WHAT THE EXERCISE ASKS =>
Return an exact copy of the entries, skipping any picture you find.

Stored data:
• • • • •
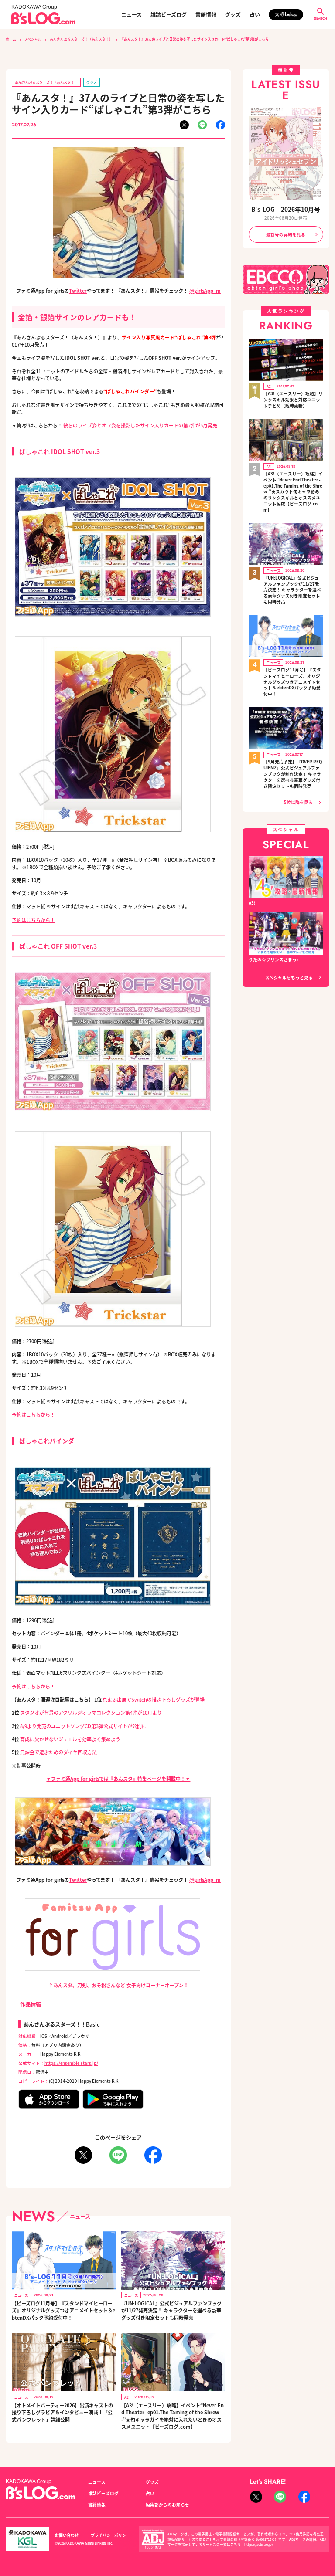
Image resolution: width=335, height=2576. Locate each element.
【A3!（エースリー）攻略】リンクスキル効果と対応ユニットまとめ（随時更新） (293, 400)
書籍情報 (205, 14)
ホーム (11, 39)
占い (255, 14)
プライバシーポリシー (110, 2535)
• • • • •
RESULT =>
Image resolution: width=335, height=2576. Locate each element.
【A3!（エースリー）攻略】リンクスキル効果と対応ユニットまとめ（随時更新） (293, 400)
書籍情報 (205, 14)
ホーム (11, 39)
占い (255, 14)
プライバシーポリシー (110, 2535)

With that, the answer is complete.